◆ **WHAT THE EXERCISE ASKS**:
For the records below, print the lines from the line with "Task: Click the greater-than" through the line with "This screenshot has width=962, height=665." exactly as written; include both end lines and exclude the rest.
##### INPUT
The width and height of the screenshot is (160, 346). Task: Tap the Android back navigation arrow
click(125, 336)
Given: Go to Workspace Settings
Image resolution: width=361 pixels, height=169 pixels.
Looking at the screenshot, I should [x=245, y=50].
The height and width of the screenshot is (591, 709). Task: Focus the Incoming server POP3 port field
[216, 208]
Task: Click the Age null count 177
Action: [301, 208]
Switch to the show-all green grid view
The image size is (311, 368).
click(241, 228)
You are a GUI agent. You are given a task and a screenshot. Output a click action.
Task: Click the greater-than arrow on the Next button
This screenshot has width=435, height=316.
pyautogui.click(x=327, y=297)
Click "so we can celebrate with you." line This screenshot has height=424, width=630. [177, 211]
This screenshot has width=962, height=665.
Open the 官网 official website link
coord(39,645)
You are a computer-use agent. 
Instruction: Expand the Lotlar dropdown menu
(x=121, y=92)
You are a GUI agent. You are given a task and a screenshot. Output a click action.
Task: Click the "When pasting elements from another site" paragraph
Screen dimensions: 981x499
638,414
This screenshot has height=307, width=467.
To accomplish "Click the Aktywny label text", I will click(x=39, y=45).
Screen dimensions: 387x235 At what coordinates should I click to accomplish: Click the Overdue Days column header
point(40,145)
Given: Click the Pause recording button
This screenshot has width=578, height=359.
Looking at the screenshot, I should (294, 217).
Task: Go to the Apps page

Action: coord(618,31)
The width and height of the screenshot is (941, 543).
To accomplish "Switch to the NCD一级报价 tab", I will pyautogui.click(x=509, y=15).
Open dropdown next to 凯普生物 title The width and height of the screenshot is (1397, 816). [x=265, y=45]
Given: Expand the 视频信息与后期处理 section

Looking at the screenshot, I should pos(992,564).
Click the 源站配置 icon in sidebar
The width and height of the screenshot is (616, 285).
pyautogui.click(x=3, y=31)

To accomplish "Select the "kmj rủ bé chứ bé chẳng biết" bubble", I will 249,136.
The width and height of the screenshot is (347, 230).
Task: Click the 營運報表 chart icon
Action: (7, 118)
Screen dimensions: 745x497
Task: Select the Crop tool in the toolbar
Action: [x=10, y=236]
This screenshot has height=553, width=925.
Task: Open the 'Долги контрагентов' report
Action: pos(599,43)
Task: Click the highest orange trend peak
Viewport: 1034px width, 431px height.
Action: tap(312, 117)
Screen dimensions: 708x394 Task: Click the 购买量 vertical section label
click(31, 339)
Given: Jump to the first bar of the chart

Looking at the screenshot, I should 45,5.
##########
◆ **EXERCISE RESPONSE**:
Task: Click the greater-than arrow on the Next button
This screenshot has width=435, height=316.
pyautogui.click(x=327, y=297)
Click "so we can celebrate with you." line This screenshot has height=424, width=630. [177, 211]
This screenshot has width=962, height=665.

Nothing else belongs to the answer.